Researcher biography

Prof Andrew Hyland has been a leader in tobacco control research for 30 years, conducting numerous peer-review funded grants and contracts that are informing policy and practice. He has more than 400 peer review papers, previously served as the Deputy Editor for the leading journal in the field, Tobacco Control, and he is widely recognized nationally and internationally for his expertise.

As the Chair of the Department of Health Behavior at Roswell Park Comprehensive Cancer Center, he directs a research program focused on providing an evidence base to inform interventions to reduce the disease burden caused by tobacco by as much and as quickly to as many people as possible.

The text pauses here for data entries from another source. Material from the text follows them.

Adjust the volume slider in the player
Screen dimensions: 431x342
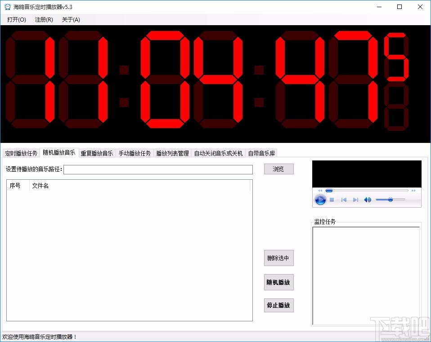[391, 199]
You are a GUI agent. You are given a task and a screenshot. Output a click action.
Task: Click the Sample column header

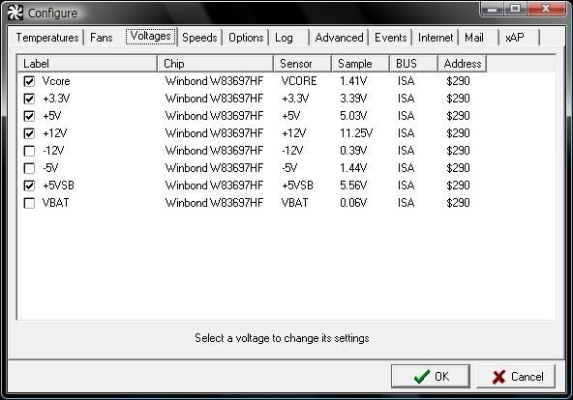(x=360, y=64)
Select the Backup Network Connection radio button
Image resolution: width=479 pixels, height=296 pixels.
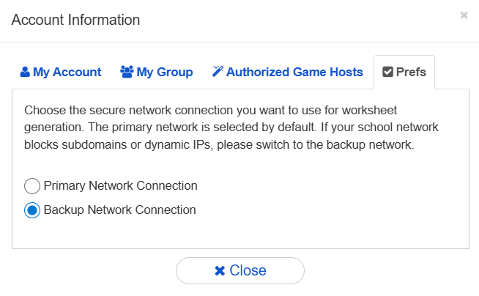click(32, 210)
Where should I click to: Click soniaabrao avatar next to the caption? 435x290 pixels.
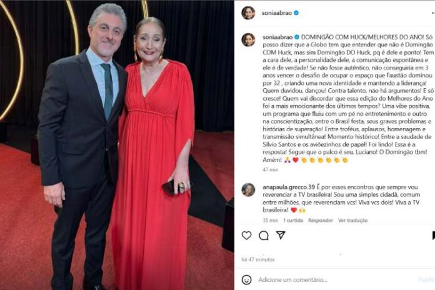[248, 40]
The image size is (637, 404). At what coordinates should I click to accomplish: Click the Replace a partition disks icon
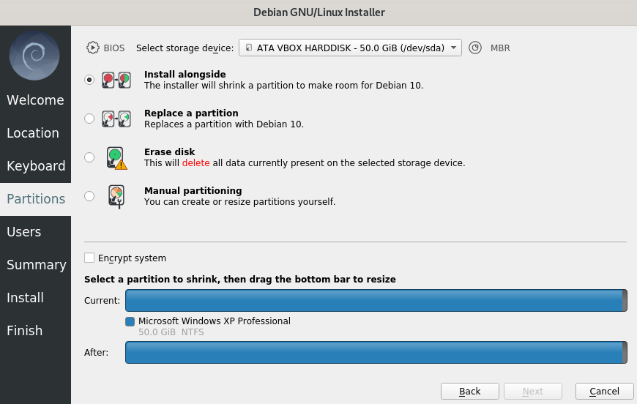[x=116, y=119]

He serves as the Scientific Principal Investigator of the Population Assessment of Tobacco and Health (PATH) study, which is supported by the National Institute on Drug Abuse and the Food and Drug Administration to study longitudinally more than 46,000 adults and children nationally over a 14-year period to understand changes in tobacco use behaviors and health to inform FDA tobacco regulatory considerations. Prof Hyland is a Principal Investigator of the International Tobacco Control Policy Evaluation P01 grant that evaluates the impact of national and sub-national tobacco control policies on behavior. He also serves as the Principal Investigator of the New York State Quitline, which helps more than 30,000 tobacco users with the efforts to stop using tobacco each year. Prof Hyland has taken on other important policy relevant topics in tobacco control research, including identifying strategies to boost the reach and efficacy of stop smoking intervention, assessing the effectiveness of mass media anti-smoking campaigns, evaluating the impact of changes in product design and packaging, and surveillance of tobacco use, the tobacco-affiliated businesses, and other tobacco-related issues.